How SLSA Can Secure Your Software Supply Chain

The Case for Software Supply Chain Security.

A couple of days ago, on Oct 22, 2024, the Securities and Exchange Commission fined millions of dollars for mislabeling the risks of the SolarWinds attack as “hypothetical.” Four companies Unisys, Avaya, Check Point, and Mimecast were fined $7 million. In 2020, the SolarWinds attack affected major organizations when malware gave backdoor access to its Orion software.

Supply chain attacks have only grown in both quantity and magnitude since then. Though companies continue to downplay the impact of Supply Chain security, on average, less than 50% of the code base in your organization is written by your employees. Supply chain security controls mitigate risks coming from the “external” software that ships with your product.

The Cure to Make Robust Software Supply Chains.

Google has invested heavily in insider risk since 2010 and has been building multi-layered security controls to defend against advanced attacks. Around 2019/20, Google Chrome started developing a framework that applies to a broader community, starting with Chromium. Collaboration across the company led to the formation of the supply chain levels for software artifacts aka SLSA.

Since then, Google has donated this project to OpenSSF, one of the largest open-source software foundations. SLSA version 1.0 was launched earlier this year and it provides an incremental solution to gradually improve security posture from development to deployment for the software supply chain.

SLSA Threat Model

Let’s take a look into how malicious actors exploit weaknesses throughout the process right from build systems to the artifact distribution level. The SLSA threat model states that issues like inadequate code review, misconfigured build systems, and unverified third-party code-introduced risks, etc. can cause significant security breaches.

The successful attacks on SolarWinds where the hackers injected malicious code into the build process require strong controls. Knowing your dependencies and preventing unilateral access remains crucial for ensuring malware can’t be inserted.

Applicability of SLSA in Real World Scenarios

There are three major use cases for SLSA, First Party, Open Source Projects, and Vendors. In First Party, since there is no need to transfer trust across organizational boundaries, this makes it the easiest use case. SLSA can be used entirely within an organization.

In the case of Open Source Projects, SLSA uses a canonical source repository approach where users of open-source software need to only trust a handful of build platforms instead of trusting thousands of developers who have upload permissions to many packages. SLSA would simply reject an upload if it was not from a canonical source repository.

And finally, for users of vendor-provided software, SLSA would require a vendor to be certified by a third-party auditor. This would make it easier for consumers to trust vendor software products.

Also, provenance is the main aspect of using SLSA, it would provide traceability and verifiability of where the software originated. The goal is not just to prevent tampering but also to trace who was involved and where the exact origin of the software was. Since it facilitates transparency, companies can easily adapt to regulatory restrictions while ensuring that their business operations are sound.
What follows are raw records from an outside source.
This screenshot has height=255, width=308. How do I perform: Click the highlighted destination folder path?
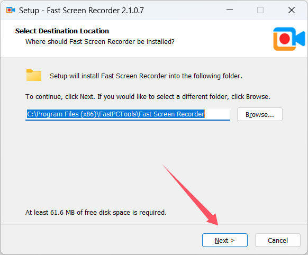(x=116, y=114)
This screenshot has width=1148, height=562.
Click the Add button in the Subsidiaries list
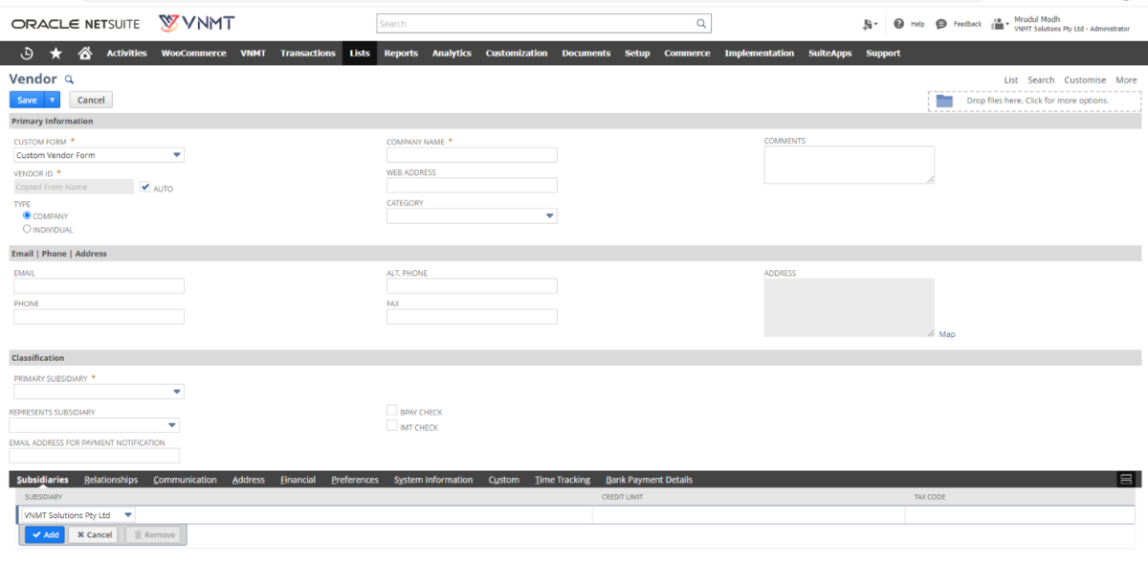(x=43, y=534)

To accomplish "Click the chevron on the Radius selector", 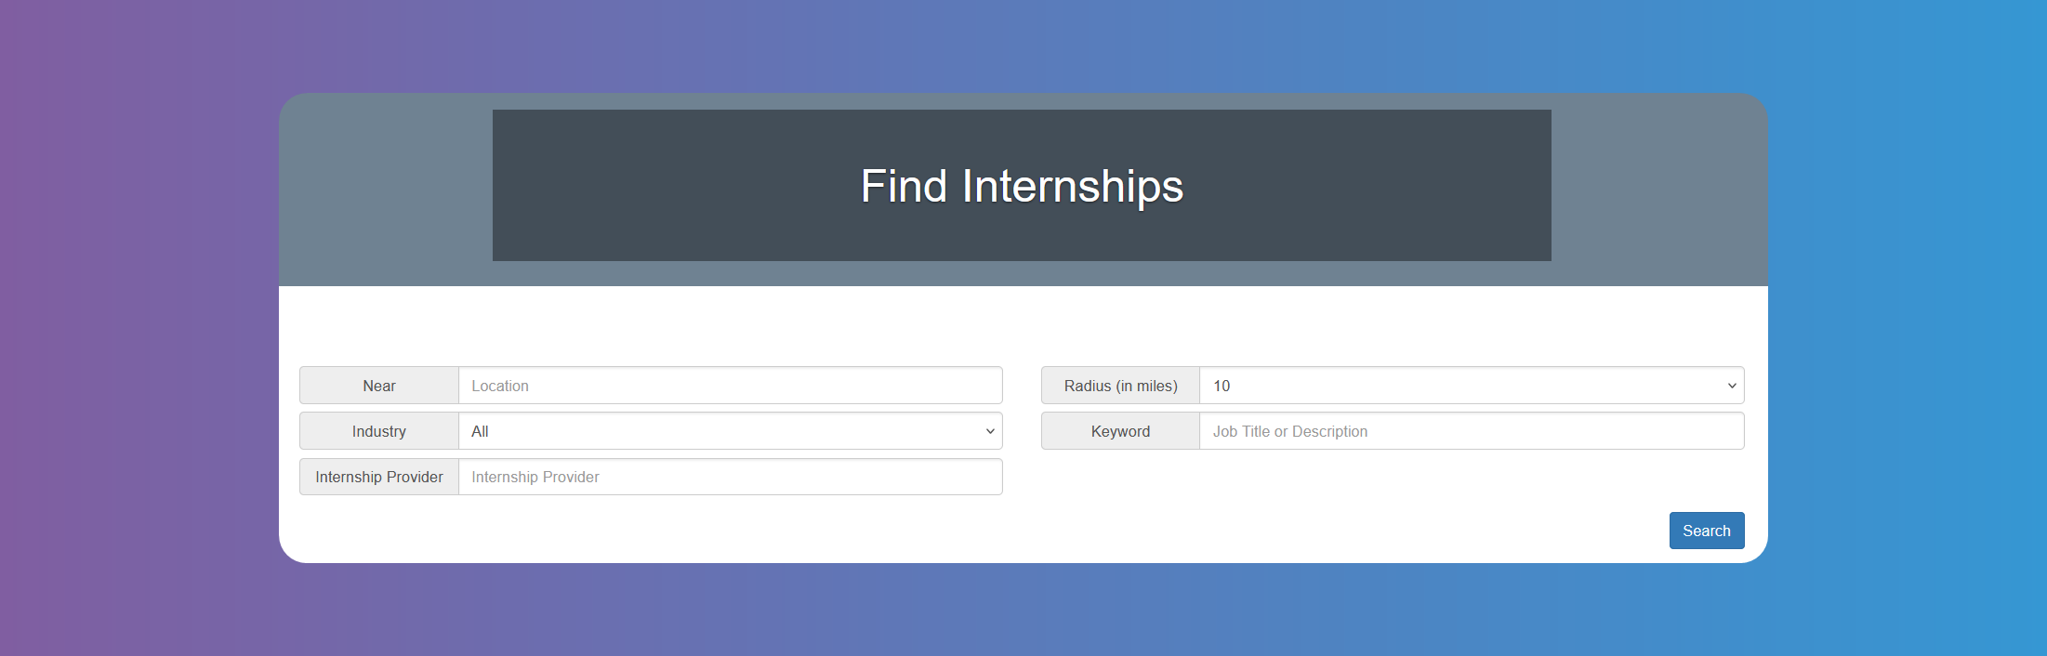I will click(x=1732, y=385).
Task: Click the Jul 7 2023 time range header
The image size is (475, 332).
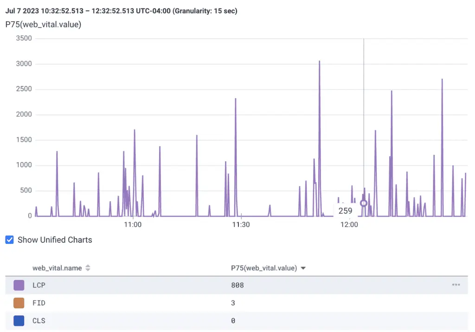Action: pyautogui.click(x=122, y=11)
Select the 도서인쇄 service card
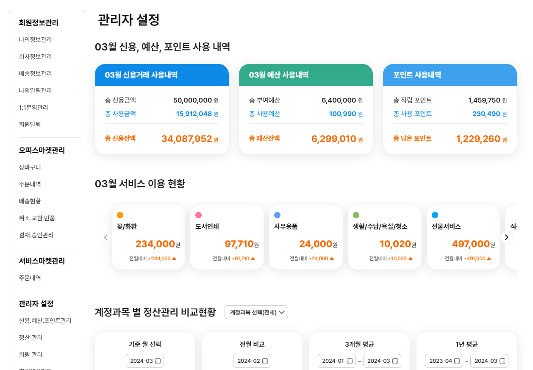This screenshot has width=533, height=370. pos(227,237)
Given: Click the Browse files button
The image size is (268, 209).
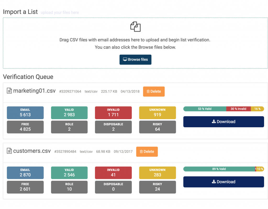Looking at the screenshot, I should click(x=135, y=59).
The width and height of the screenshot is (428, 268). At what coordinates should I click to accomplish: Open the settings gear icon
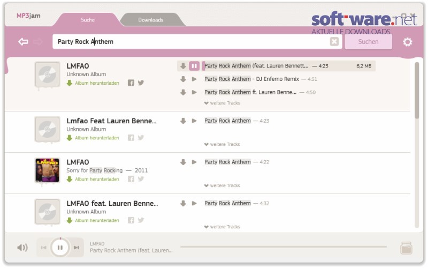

Hardening the Chain of Trust

The core of SLSA is provenance, which documents the origin and security of artifacts. SLSA can pinpoint tampering or any other malicious behavior using cryptographic validation and automated attestation. Since it verifies that each step from creation to distribution of the software is indeed secure, the chain of trust is therefore solidified.

The majority of well-secured development environments apply the principles of provenance including Google. One of the innovators of the SLSA framework at Google is Akash Mukherjee. He discusses how Chrome ensures verifiability in its builds in this article Chromium Chronicle #23. The article focuses on the fundamentals of the framework and the four pillars that we see today in SLSA.

Meeting Government Mandates With SLSA

Another advantage of SLSA compared to other security libraries is its ability to meet U.S. government regulations. The National Institute Of Standards and Technology aka NIST plays a crucial role in cybersecurity by creating frameworks, guidelines, etc. like the Secure Software Development Framework (SSDF). SLSA is able to help companies meet these requirements.

Following this framework will also align companies with the Executive Order 14028 directive which has a higher standard for cybersecurity along the entire software supply chain.

Also in highly regulated defense, healthcare, and finance industries, SLSA is reliable enough to be the security blueprint for organizations that can help generate evidence of compliance even when it touches critical cybersecurity concerns.

The Future of SLSA as a Blueprint for Secure Software Development

But this journey does not stop here; it continues evolving the industry. With the flexibility in its structure, SLSA allows organizations to enhance their security step by step while preparing for future threats.

As SBOMs become central to software development, experts focus on securing development practices in general, “SBOMs can help lift security health from the status quo, but frameworks like Supply-chain Levels for Software Artifacts (SLSA) and Secure Software Development Framework (SSDF) must be used to improve security as you’re building new packages.”, Akash Mukherjee, an early developer of the SLSA framework in his recent post on RSA conference.

By integrating the best practices from SLSA with development insights gleaned from resources such as Chromium Chronicle, an organization is well-equipped to design secure software. At its core, SLSA revolves around provenance, providing cryptographic assurances and compliance with regulatory requirements, making it an extremely important tool for securing the global software ecosystem.